What usually happens in this situation is that when the parent closes the file descriptor, it sends a SIGPIPE to the child. The blocking write() returns as a result with an EPIPE status (Broken pipe), and the child process terminates. This allows the parent’s wait() to reap the child, and the parent process can continue.
And here’s the twist: If the file descriptor belongs to several processes after forking, SIGPIPE is sent to the child only when the last file descriptor is closed. As a result, when the parent process attempts to close one of its pipes, SIGPIPE isn’t sent if the children hasn’t closed their copies of the same pipe file descriptor. The deadlock described above occurs.
There can be worked around by making sure to close the pipes so that the child processes are reaped in the order reversed to their creation. But it’s much simpler to just close the unnecessary file descriptors on the children side.
So the solution is to go
foreach my $fd (@safe_pipe_fds) {
close($fd)
and print STDERR "What? Closing unnecessary file descriptor was successful!\n";
}
on the child’s side, immediately after the call to set_pdeathsig(), as mentioned above.
All of these close() calls should fail with an ECHILD (No child processes) status: The close() call attempts to waitpid() for the main script’s children (closing a pipe waits for the process on the other side to terminate), which fails because only the true parent can do that. Regardless, the file descriptors are indeed closed, and each child process holds only the file descriptors it needs to. And most importantly, there’s no problem terminating.

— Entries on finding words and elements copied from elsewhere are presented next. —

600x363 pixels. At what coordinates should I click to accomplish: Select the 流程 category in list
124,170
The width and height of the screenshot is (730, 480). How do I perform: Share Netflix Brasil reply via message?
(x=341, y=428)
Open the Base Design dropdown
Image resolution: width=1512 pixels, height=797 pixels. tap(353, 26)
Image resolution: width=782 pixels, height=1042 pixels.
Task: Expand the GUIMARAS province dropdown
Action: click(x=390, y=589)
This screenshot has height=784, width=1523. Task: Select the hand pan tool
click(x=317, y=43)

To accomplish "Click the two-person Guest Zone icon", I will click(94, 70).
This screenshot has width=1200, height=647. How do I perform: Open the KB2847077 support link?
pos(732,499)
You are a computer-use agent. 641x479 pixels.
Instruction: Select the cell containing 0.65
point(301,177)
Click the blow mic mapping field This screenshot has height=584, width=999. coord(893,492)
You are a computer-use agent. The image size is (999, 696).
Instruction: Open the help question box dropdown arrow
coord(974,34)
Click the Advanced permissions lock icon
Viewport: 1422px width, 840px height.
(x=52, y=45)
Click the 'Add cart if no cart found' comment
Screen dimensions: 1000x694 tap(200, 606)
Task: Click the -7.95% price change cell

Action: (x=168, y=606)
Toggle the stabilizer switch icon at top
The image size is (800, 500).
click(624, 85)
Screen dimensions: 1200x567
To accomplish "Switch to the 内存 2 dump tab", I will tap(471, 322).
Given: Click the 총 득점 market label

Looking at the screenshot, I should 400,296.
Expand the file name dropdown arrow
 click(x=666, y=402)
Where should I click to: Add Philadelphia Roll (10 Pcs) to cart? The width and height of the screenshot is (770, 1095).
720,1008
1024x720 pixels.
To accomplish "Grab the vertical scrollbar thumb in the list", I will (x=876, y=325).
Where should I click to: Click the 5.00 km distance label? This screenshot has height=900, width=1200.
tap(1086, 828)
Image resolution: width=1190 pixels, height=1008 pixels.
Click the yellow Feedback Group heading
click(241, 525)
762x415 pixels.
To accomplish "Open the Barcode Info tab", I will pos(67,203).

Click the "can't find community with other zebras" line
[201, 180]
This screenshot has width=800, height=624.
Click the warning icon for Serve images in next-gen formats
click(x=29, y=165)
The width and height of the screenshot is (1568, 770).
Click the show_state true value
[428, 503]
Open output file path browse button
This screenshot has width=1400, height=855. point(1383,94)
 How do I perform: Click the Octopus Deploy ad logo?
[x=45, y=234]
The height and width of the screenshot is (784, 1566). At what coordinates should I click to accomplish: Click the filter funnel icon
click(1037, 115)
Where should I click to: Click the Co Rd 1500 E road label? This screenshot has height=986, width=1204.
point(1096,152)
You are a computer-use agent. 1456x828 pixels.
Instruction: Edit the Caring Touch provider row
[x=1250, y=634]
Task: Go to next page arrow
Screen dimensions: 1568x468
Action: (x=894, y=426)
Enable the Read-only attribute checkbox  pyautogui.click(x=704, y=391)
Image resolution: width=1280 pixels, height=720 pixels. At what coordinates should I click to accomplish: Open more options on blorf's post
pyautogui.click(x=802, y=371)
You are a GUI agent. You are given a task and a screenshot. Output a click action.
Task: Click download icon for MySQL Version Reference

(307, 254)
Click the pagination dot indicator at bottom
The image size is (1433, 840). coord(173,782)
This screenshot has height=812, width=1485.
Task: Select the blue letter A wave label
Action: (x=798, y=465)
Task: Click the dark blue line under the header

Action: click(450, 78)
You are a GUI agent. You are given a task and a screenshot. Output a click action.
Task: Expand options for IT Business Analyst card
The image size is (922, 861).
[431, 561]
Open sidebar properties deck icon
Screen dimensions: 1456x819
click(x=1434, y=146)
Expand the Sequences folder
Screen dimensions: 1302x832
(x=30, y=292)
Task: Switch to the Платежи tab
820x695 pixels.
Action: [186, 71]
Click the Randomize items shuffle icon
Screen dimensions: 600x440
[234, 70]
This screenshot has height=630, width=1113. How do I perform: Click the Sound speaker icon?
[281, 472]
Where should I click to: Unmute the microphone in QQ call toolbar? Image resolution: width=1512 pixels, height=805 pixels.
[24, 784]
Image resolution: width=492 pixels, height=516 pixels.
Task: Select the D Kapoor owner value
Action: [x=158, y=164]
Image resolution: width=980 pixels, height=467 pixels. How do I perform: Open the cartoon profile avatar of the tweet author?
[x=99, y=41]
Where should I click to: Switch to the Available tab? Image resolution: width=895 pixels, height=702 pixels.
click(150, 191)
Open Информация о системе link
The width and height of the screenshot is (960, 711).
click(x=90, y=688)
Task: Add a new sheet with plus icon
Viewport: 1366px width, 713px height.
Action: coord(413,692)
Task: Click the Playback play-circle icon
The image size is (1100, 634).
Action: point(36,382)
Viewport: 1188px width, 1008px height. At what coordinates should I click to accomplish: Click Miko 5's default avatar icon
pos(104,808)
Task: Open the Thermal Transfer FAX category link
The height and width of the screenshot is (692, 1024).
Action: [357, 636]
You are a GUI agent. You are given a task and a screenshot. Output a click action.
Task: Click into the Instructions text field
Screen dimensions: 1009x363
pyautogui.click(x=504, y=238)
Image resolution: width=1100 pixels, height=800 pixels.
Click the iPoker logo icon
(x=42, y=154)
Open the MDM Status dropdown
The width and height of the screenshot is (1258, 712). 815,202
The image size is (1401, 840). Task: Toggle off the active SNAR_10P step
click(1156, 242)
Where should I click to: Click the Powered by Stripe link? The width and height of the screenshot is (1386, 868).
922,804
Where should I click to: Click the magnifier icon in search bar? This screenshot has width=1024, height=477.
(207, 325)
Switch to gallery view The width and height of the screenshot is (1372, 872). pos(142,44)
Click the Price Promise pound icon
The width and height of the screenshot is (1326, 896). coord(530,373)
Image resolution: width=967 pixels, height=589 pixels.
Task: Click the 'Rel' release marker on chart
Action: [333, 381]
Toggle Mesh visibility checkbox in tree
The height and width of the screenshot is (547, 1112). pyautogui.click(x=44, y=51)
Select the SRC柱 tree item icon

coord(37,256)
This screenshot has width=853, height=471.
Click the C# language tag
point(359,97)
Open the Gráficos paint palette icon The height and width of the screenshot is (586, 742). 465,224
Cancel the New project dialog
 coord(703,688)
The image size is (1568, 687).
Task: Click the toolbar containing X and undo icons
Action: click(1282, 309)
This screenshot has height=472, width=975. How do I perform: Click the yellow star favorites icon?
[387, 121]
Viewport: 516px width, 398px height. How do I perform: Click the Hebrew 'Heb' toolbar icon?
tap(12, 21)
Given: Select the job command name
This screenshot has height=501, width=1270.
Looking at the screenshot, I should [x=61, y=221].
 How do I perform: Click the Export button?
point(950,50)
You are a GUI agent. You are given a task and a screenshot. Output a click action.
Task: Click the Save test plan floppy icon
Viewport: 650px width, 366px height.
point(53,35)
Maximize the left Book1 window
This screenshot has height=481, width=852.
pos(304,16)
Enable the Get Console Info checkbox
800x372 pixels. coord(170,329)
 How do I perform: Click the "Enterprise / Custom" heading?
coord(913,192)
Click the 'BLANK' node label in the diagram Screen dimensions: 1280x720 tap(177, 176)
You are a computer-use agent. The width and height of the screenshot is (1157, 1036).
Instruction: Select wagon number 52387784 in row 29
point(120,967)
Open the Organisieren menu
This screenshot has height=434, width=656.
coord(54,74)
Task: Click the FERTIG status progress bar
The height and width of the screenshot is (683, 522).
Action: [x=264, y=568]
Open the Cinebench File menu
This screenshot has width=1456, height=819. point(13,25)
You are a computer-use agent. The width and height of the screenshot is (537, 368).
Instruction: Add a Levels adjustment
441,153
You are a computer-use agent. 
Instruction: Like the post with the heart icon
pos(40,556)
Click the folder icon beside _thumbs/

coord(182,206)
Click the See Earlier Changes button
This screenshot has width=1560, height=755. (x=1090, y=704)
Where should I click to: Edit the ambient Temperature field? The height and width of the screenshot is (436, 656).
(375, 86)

So the error message is given when the close is successful. The “and” part isn’t a mistake.
It’s also worth mentioning, that exactly the same close() (with a failed wait() call) occurs anyhow when the child process terminates (I’ve checked it with strace). The code snippet above just makes it earlier, and solves the deadlock problem.
Either way, it’s probably wiser to use pipe() and fork() except for really simple one-on-one IPC between a script and itself, so that all this file descriptor and child reaping is done on the table.
As for pipes to and from other executables with open(), that’s not a problem. I mean calls such as open(IN, “ps aux|”) etc. That’s because Perl automatically closes all file descriptors except STDIN, STDOUT and STDERR when calling execve(), which is the syscall for executing another program.
Or more precisely, it sets the FD_CLOEXEC flag for all files opened with a file number above $^F (a.k.a $SYSTEM_FD_MAX), which defaults to 2. So it’s actually Linux that automatically closes the files on a call to execve(). The possible problem mentioned above with SIGPIPE is hence solved this way. Note that this is something Perl does for us, so if you’re writing a program in C and plan to call execve() after a fork — by all means close all file descriptors that aren’t needed before doing that.